Still, it makes me wonder why people revel in metaphors and idioms.
- Metaphor is a stylistic device, but it is cognitively important as well.
- Metaphor can serve as a device for persuading the reader of the writer’s argument.
Correct me if I’m wrong but in this particular case, the authors use certain language devices to turn the article into a humorous read. It may seem quite understandable, even though it’s a serious critique of someone’s work. The trouble is that although the authors are trying to discredit Sugata Mitra’s theory (claiming that Mitra’s passion for sci-fi has, unfortunately, bled into his research), they’re actually doing so using means which are rhetorical rather than scientific.

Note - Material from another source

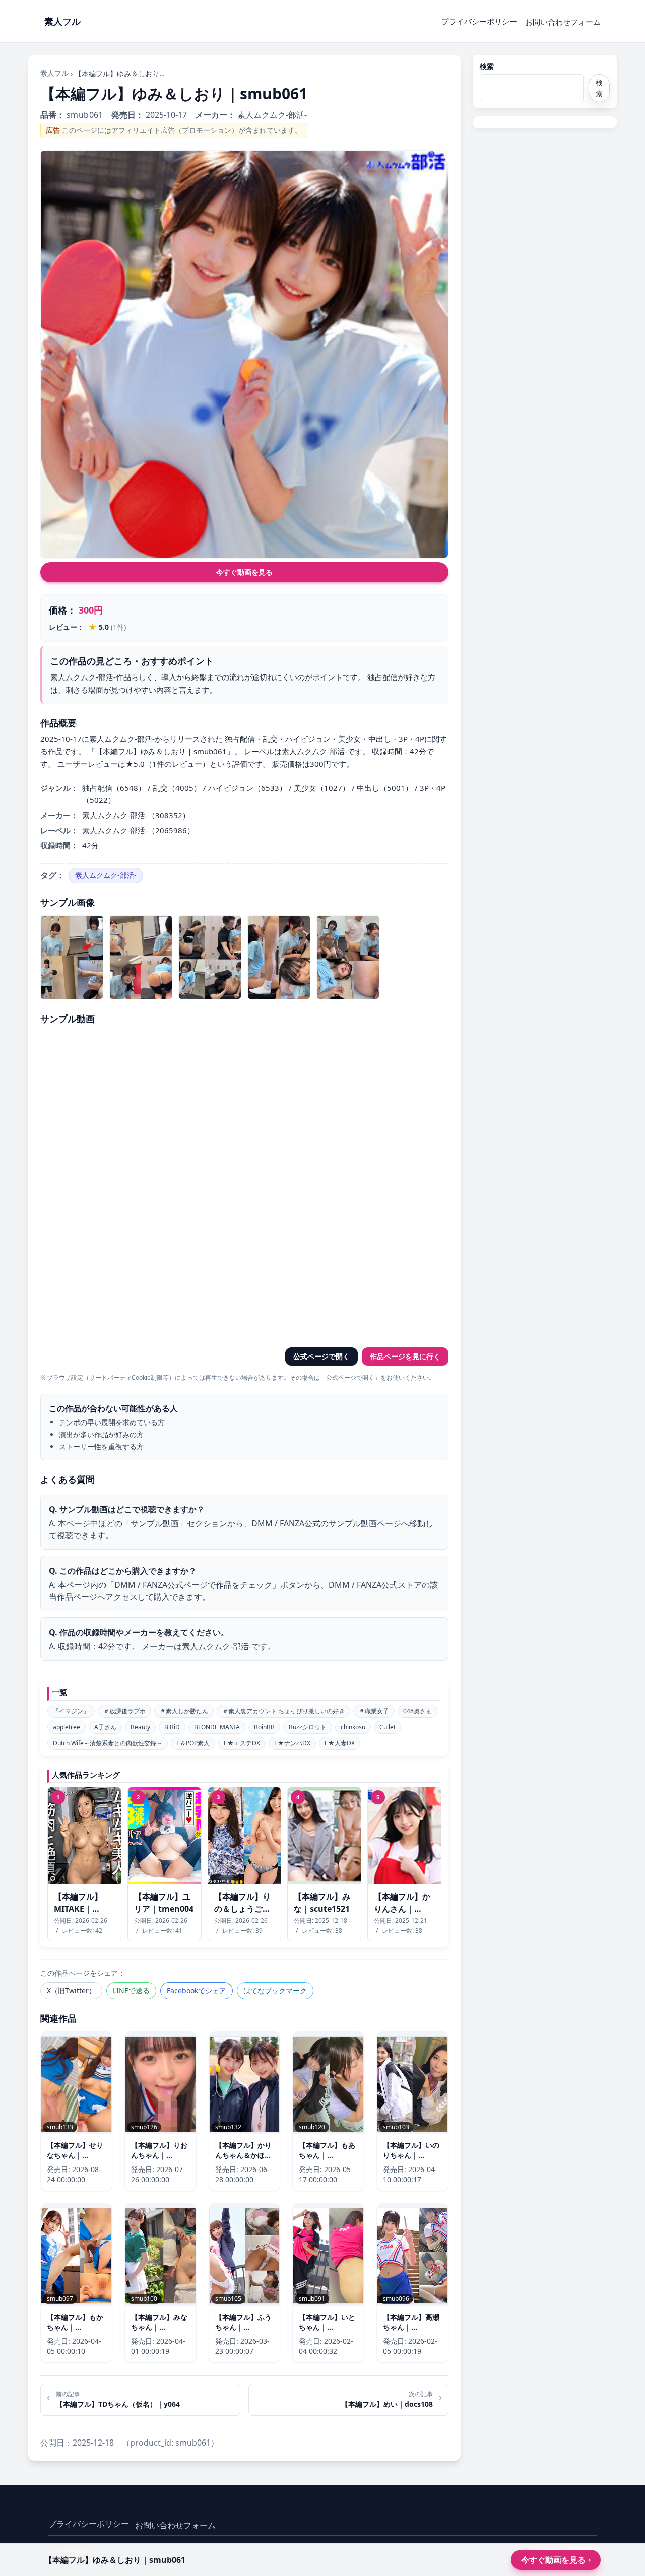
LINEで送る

One may oppose that the authors do refer to credible sources which support their skeptical view on Mitra’s work. Nevertheless, their somewhat mocking style and numerous allusions to concepts that are totally unfamiliar to a common educator out there in the expanding circle world may end up as a futile attempt at offering people something valuable to ponder and discuss.
Note: I’m obviously not saying that native speakers of English should resort to Idiot English (Marc Jones’s term), but, maybe, they should start thinking about who their audiences are or may potentially be in the world of so many Englishes, especially if they wish to spread their message as far as possible.